Michael Jackson fans around the world will be watching attentively today as the singer’s doctor Conrad Murray finally goes on trial over the self-declared King of Pop’s shock death two years ago, aged 50.

On the eve of the twice-delayed trial in Los Angeles, seven men and five women were selected to decide Dr Murray’s fate on involuntary manslaughter charges over the star’s death on June 25, 2009.

Dr Murray, 58, faces up to four years in jail if convicted, in a trial expected to last five weeks.

The jurors aged 32 to 57 include six whites, five Latinos and one African-American. Half indicated they had ever been a fan of Michael Jackson or his family.

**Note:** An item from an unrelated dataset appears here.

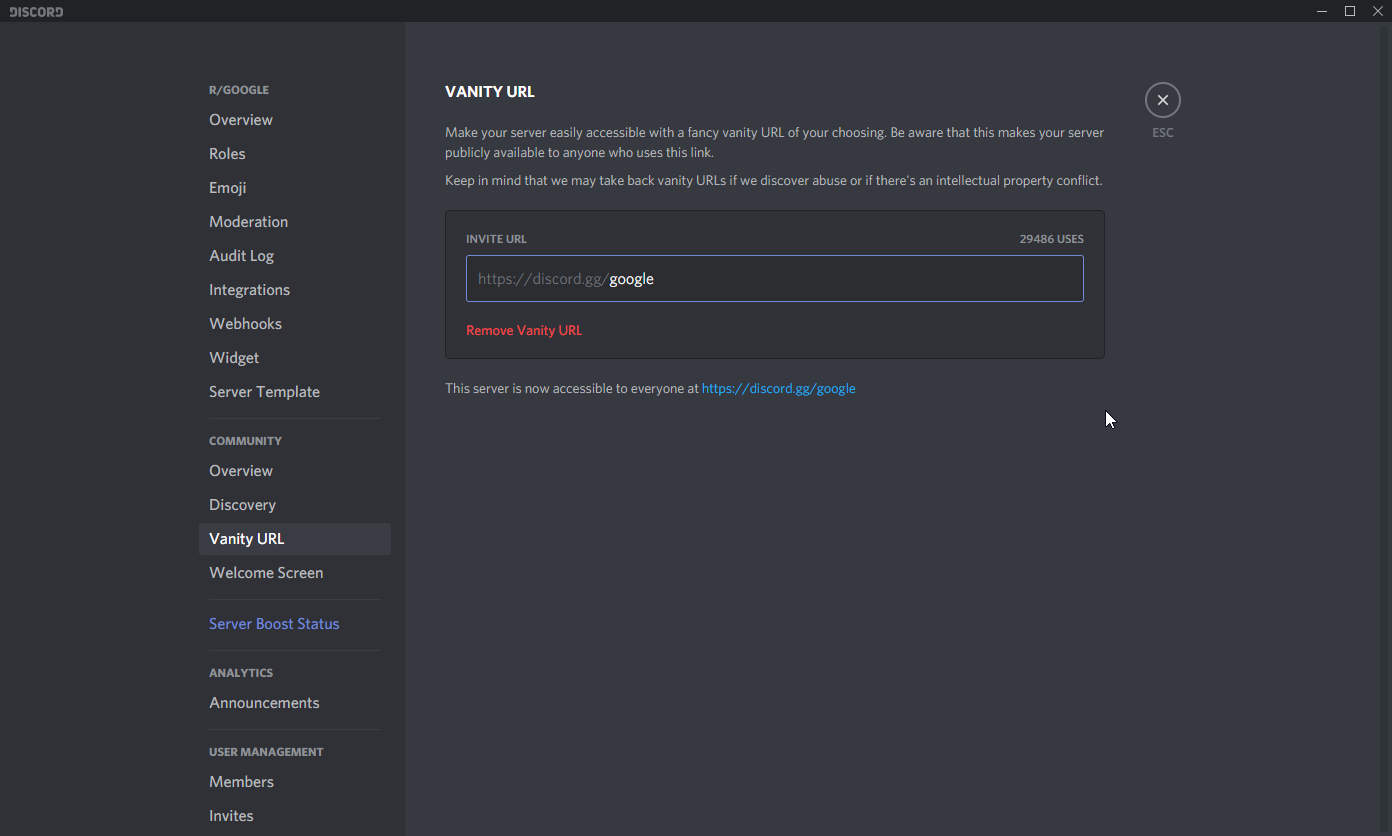View the Audit Log
The width and height of the screenshot is (1392, 836).
[x=241, y=256]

Dr Murray is accused of giving Jackson an overdose of the powerful sedative Propofol to help alleviate the star’s insomnia during a stay at a rented estate in the posh Holmby Hills neighbourhood of Los Angeles while rehearsing for a series of London comeback shows. The doctor has never denied administering the drug – typically used as an anesthetic during surgery – to Michael Jackson, but denies having “abandoned his patient” at the fatal moment.

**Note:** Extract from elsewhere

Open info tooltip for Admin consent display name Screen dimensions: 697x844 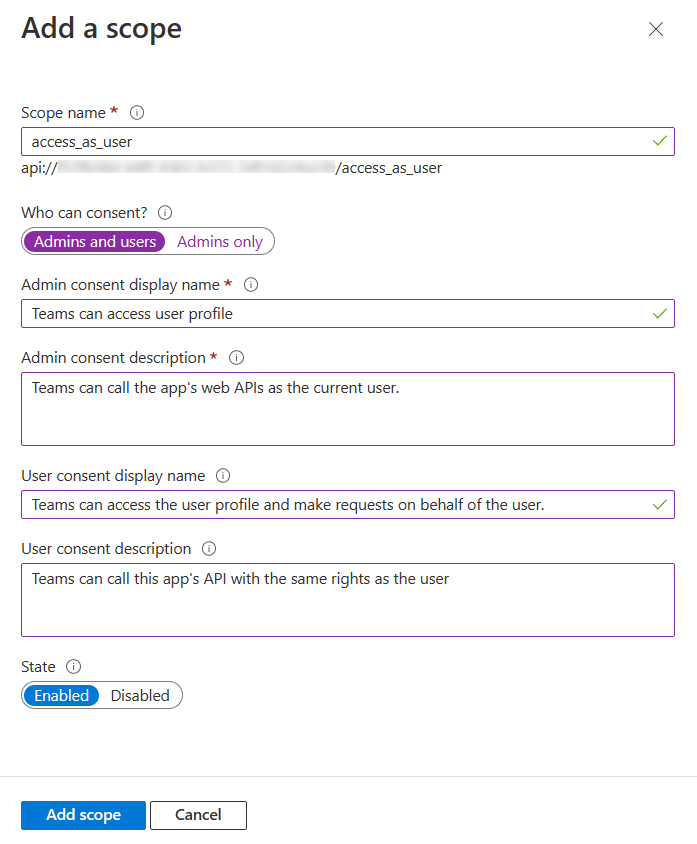[250, 284]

His lawyer Ed Chernoff is expected to argue that the world-famous Thriller singer, addicted to sedatives and desperate for sleep, administered more of the drug himself while Dr Murray was out of the room.

The trial will be televised live, but judge Michael Pastor promised the jury that “at no time will jurors be photographed or filmed or otherwise recorded.

“We take your privacy seriously,” said Judge Pastor, who has however rejected a defence request for the jury to be sequestered or otherwise isolated during the whole trial, as took place during the O.J. Simpson trial.

Security will be ratchet-tight at the LA Superior Court in downtown Los Angeles, where a major media circus is expected to be joined by often colourful Jackson supporters lamenting the star’s demise and demanding justice. Some fans complain that Caribbean-born Murray, who was being paid $150,000 a month by Michael Jackson at the time of his death, faces only four years in jail. He has been free on $75,000 bail since being charged in February 2010.

The jurors include high school graduates, some with a college education and one with an MBA. Six substitute jurors were chosen in case any of the first 12 selected drop out.

The trial was originally due in March, but was delayed twice. During that period, the judge has rejected a string of requests, notably to let Michael Jackson’s former doctors testify, in what the defence hoped would prove he was a drug addict.

Michael Jackson’s family is expected in court – his mother and father, Katherine and Joe Jackson, as several of his siblings who attended six days of pre-trial hearings in January.

But simmering tensions bet­ween them were stirred in July, when Katherine Jackson an­nounced a tribute concert for her son, scheduled in Britain on October 8, a couple of weeks into the trial.